Challenge = Copy out every line of the listing below word for word.

Entries provided =

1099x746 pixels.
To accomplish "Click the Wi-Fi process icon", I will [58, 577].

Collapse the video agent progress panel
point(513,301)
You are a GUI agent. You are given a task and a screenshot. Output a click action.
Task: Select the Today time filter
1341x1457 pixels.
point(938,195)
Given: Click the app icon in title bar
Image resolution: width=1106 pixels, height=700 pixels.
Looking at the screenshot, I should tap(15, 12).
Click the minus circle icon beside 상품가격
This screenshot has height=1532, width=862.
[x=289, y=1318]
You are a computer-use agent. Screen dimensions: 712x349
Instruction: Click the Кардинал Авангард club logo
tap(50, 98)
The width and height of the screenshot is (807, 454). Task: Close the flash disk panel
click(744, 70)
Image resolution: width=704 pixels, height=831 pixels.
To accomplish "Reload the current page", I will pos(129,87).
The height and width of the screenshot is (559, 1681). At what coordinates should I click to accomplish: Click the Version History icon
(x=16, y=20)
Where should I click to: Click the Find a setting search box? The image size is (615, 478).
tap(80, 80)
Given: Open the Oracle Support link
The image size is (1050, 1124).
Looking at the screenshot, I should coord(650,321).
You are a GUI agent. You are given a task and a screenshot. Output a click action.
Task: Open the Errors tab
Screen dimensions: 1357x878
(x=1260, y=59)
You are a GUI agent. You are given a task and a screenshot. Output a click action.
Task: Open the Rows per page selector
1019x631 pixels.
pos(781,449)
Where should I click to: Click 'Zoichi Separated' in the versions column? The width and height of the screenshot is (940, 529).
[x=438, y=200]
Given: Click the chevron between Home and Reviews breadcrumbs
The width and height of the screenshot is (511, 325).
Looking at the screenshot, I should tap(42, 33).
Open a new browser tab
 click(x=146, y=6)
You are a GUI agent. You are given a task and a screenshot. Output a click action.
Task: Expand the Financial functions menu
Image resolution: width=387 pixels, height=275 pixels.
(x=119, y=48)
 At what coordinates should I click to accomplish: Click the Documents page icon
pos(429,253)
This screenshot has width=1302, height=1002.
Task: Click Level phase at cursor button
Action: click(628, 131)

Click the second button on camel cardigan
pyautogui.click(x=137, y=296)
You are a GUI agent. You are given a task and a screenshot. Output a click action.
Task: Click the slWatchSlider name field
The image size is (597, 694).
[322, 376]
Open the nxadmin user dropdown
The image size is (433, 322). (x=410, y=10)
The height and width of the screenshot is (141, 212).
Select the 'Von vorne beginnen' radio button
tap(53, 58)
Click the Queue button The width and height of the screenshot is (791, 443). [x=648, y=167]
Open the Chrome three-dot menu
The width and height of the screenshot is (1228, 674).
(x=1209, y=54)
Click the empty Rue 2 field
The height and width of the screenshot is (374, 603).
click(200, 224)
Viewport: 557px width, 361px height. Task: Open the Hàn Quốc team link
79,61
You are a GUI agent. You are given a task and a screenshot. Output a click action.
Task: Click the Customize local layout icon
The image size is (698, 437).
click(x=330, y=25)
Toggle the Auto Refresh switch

Reply to the task =
1099x746 pixels.
To accomplish "Click the Wi-Fi process icon", I will [58, 577].

Collapse the video agent progress panel
point(513,301)
You are a GUI agent. You are given a task and a screenshot. Output a click action.
Task: Select the Today time filter
1341x1457 pixels.
point(938,195)
Given: Click the app icon in title bar
Image resolution: width=1106 pixels, height=700 pixels.
Looking at the screenshot, I should tap(15, 12).
Click the minus circle icon beside 상품가격
This screenshot has height=1532, width=862.
[x=289, y=1318]
You are a computer-use agent. Screen dimensions: 712x349
Instruction: Click the Кардинал Авангард club logo
tap(50, 98)
The width and height of the screenshot is (807, 454). Task: Close the flash disk panel
click(744, 70)
Image resolution: width=704 pixels, height=831 pixels.
To accomplish "Reload the current page", I will pos(129,87).
The height and width of the screenshot is (559, 1681). At what coordinates should I click to accomplish: Click the Version History icon
(x=16, y=20)
Where should I click to: Click the Find a setting search box? The image size is (615, 478).
tap(80, 80)
Given: Open the Oracle Support link
The image size is (1050, 1124).
Looking at the screenshot, I should coord(650,321).
You are a GUI agent. You are given a task and a screenshot. Output a click action.
Task: Open the Errors tab
Screen dimensions: 1357x878
(x=1260, y=59)
You are a GUI agent. You are given a task and a screenshot. Output a click action.
Task: Open the Rows per page selector
1019x631 pixels.
pos(781,449)
Where should I click to: Click 'Zoichi Separated' in the versions column? The width and height of the screenshot is (940, 529).
[x=438, y=200]
Given: Click the chevron between Home and Reviews breadcrumbs
The width and height of the screenshot is (511, 325).
Looking at the screenshot, I should tap(42, 33).
Open a new browser tab
 click(x=146, y=6)
You are a GUI agent. You are given a task and a screenshot. Output a click action.
Task: Expand the Financial functions menu
Image resolution: width=387 pixels, height=275 pixels.
(x=119, y=48)
 At what coordinates should I click to accomplish: Click the Documents page icon
pos(429,253)
This screenshot has width=1302, height=1002.
Task: Click Level phase at cursor button
Action: click(628, 131)

Click the second button on camel cardigan
pyautogui.click(x=137, y=296)
You are a GUI agent. You are given a task and a screenshot. Output a click action.
Task: Click the slWatchSlider name field
The image size is (597, 694).
[322, 376]
Open the nxadmin user dropdown
The image size is (433, 322). (x=410, y=10)
The height and width of the screenshot is (141, 212).
Select the 'Von vorne beginnen' radio button
tap(53, 58)
Click the Queue button The width and height of the screenshot is (791, 443). [x=648, y=167]
Open the Chrome three-dot menu
The width and height of the screenshot is (1228, 674).
(x=1209, y=54)
Click the empty Rue 2 field
The height and width of the screenshot is (374, 603).
click(200, 224)
Viewport: 557px width, 361px height. Task: Open the Hàn Quốc team link
79,61
You are a GUI agent. You are given a task and a screenshot. Output a click action.
Task: Click the Customize local layout icon
The image size is (698, 437).
click(x=330, y=25)
Toggle the Auto Refresh switch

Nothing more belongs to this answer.